Dataset items
══════════

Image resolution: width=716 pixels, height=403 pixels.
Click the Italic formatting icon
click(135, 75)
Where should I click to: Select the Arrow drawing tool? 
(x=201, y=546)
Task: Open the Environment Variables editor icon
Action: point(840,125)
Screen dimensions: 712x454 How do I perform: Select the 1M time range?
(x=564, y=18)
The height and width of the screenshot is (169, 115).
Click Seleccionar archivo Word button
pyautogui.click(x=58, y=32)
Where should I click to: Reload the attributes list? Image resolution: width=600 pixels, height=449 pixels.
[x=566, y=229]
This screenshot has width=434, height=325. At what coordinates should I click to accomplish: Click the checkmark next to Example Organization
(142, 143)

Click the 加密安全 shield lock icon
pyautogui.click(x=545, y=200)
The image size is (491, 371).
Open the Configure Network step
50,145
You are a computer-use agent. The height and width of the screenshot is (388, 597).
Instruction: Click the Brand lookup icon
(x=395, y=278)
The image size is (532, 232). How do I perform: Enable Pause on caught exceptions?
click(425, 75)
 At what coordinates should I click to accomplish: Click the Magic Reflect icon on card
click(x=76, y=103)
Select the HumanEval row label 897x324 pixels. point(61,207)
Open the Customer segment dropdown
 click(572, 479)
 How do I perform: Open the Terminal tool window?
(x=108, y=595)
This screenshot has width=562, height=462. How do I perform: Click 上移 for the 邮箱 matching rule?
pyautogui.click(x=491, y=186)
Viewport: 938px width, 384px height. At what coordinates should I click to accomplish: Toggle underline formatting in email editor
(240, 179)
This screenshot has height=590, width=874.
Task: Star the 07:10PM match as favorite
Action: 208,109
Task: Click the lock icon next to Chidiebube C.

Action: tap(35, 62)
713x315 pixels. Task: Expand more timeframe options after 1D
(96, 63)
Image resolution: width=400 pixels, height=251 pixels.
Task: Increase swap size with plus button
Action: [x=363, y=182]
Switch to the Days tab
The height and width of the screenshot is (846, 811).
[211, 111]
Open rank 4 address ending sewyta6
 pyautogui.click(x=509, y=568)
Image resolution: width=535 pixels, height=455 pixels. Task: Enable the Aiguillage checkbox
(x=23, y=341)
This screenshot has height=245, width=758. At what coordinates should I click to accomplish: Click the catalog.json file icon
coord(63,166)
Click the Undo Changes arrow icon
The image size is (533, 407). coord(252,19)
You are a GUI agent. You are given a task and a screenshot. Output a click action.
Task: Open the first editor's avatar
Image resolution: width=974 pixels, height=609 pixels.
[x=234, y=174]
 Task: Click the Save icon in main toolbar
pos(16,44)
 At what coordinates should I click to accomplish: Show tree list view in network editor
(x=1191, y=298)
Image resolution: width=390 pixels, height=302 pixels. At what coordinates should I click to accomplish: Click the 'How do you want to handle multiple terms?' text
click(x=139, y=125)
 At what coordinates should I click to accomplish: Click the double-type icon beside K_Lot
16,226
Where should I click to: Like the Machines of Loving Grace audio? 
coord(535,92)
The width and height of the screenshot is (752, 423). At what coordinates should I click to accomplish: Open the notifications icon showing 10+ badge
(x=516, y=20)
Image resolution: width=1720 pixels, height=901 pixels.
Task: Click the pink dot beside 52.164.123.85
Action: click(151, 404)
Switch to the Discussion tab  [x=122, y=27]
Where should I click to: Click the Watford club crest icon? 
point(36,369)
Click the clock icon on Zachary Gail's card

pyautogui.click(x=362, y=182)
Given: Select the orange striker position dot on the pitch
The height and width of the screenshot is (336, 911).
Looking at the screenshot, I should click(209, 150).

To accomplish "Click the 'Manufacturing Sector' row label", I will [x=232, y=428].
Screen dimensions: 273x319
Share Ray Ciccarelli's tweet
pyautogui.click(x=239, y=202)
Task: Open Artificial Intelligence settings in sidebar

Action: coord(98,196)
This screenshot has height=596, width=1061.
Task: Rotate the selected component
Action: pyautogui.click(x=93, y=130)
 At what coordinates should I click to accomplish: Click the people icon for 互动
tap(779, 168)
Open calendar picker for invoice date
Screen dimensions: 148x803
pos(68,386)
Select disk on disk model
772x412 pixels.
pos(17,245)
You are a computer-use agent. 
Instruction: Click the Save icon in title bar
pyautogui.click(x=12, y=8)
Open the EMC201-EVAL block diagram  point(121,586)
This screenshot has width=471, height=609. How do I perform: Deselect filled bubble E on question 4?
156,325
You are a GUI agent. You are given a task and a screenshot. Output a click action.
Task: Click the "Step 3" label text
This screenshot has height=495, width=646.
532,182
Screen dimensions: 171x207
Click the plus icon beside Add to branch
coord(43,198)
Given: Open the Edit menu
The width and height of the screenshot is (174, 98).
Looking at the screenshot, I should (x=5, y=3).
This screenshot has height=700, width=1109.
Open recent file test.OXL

══════════

# [Your instructions]
All entries must be given again exactly.

# [Exercise result]
Image resolution: width=716 pixels, height=403 pixels.
Click the Italic formatting icon
click(135, 75)
Where should I click to: Select the Arrow drawing tool? 
(x=201, y=546)
Task: Open the Environment Variables editor icon
Action: point(840,125)
Screen dimensions: 712x454 How do I perform: Select the 1M time range?
(x=564, y=18)
The height and width of the screenshot is (169, 115).
Click Seleccionar archivo Word button
pyautogui.click(x=58, y=32)
Where should I click to: Reload the attributes list? Image resolution: width=600 pixels, height=449 pixels.
[x=566, y=229]
This screenshot has width=434, height=325. At what coordinates should I click to accomplish: Click the checkmark next to Example Organization
(142, 143)

Click the 加密安全 shield lock icon
pyautogui.click(x=545, y=200)
The image size is (491, 371).
Open the Configure Network step
50,145
You are a computer-use agent. The height and width of the screenshot is (388, 597).
Instruction: Click the Brand lookup icon
(x=395, y=278)
The image size is (532, 232). How do I perform: Enable Pause on caught exceptions?
click(425, 75)
 At what coordinates should I click to accomplish: Click the Magic Reflect icon on card
click(x=76, y=103)
Select the HumanEval row label 897x324 pixels. point(61,207)
Open the Customer segment dropdown
 click(572, 479)
 How do I perform: Open the Terminal tool window?
(x=108, y=595)
This screenshot has width=562, height=462. How do I perform: Click 上移 for the 邮箱 matching rule?
pyautogui.click(x=491, y=186)
Viewport: 938px width, 384px height. At what coordinates should I click to accomplish: Toggle underline formatting in email editor
(240, 179)
This screenshot has height=590, width=874.
Task: Star the 07:10PM match as favorite
Action: 208,109
Task: Click the lock icon next to Chidiebube C.

Action: tap(35, 62)
713x315 pixels. Task: Expand more timeframe options after 1D
(96, 63)
Image resolution: width=400 pixels, height=251 pixels.
Task: Increase swap size with plus button
Action: [x=363, y=182]
Switch to the Days tab
The height and width of the screenshot is (846, 811).
[211, 111]
Open rank 4 address ending sewyta6
 pyautogui.click(x=509, y=568)
Image resolution: width=535 pixels, height=455 pixels. Task: Enable the Aiguillage checkbox
(x=23, y=341)
This screenshot has height=245, width=758. At what coordinates should I click to accomplish: Click the catalog.json file icon
coord(63,166)
Click the Undo Changes arrow icon
The image size is (533, 407). coord(252,19)
You are a GUI agent. You are given a task and a screenshot. Output a click action.
Task: Open the first editor's avatar
Image resolution: width=974 pixels, height=609 pixels.
[x=234, y=174]
 Task: Click the Save icon in main toolbar
pos(16,44)
 At what coordinates should I click to accomplish: Show tree list view in network editor
(x=1191, y=298)
Image resolution: width=390 pixels, height=302 pixels. At what coordinates should I click to accomplish: Click the 'How do you want to handle multiple terms?' text
click(x=139, y=125)
 At what coordinates should I click to accomplish: Click the double-type icon beside K_Lot
16,226
Where should I click to: Like the Machines of Loving Grace audio? 
coord(535,92)
The width and height of the screenshot is (752, 423). At what coordinates should I click to accomplish: Open the notifications icon showing 10+ badge
(x=516, y=20)
Image resolution: width=1720 pixels, height=901 pixels.
Task: Click the pink dot beside 52.164.123.85
Action: click(151, 404)
Switch to the Discussion tab  [x=122, y=27]
Where should I click to: Click the Watford club crest icon? 
point(36,369)
Click the clock icon on Zachary Gail's card

pyautogui.click(x=362, y=182)
Given: Select the orange striker position dot on the pitch
The height and width of the screenshot is (336, 911).
Looking at the screenshot, I should click(209, 150).

To accomplish "Click the 'Manufacturing Sector' row label", I will [x=232, y=428].
Screen dimensions: 273x319
Share Ray Ciccarelli's tweet
pyautogui.click(x=239, y=202)
Task: Open Artificial Intelligence settings in sidebar

Action: coord(98,196)
This screenshot has height=596, width=1061.
Task: Rotate the selected component
Action: pyautogui.click(x=93, y=130)
 At what coordinates should I click to accomplish: Click the people icon for 互动
tap(779, 168)
Open calendar picker for invoice date
Screen dimensions: 148x803
pos(68,386)
Select disk on disk model
772x412 pixels.
pos(17,245)
You are a computer-use agent. 
Instruction: Click the Save icon in title bar
pyautogui.click(x=12, y=8)
Open the EMC201-EVAL block diagram  point(121,586)
This screenshot has width=471, height=609. How do I perform: Deselect filled bubble E on question 4?
156,325
You are a GUI agent. You are given a task and a screenshot. Output a click action.
Task: Click the "Step 3" label text
This screenshot has height=495, width=646.
532,182
Screen dimensions: 171x207
Click the plus icon beside Add to branch
coord(43,198)
Given: Open the Edit menu
The width and height of the screenshot is (174, 98).
Looking at the screenshot, I should (x=5, y=3).
This screenshot has height=700, width=1109.
Open recent file test.OXL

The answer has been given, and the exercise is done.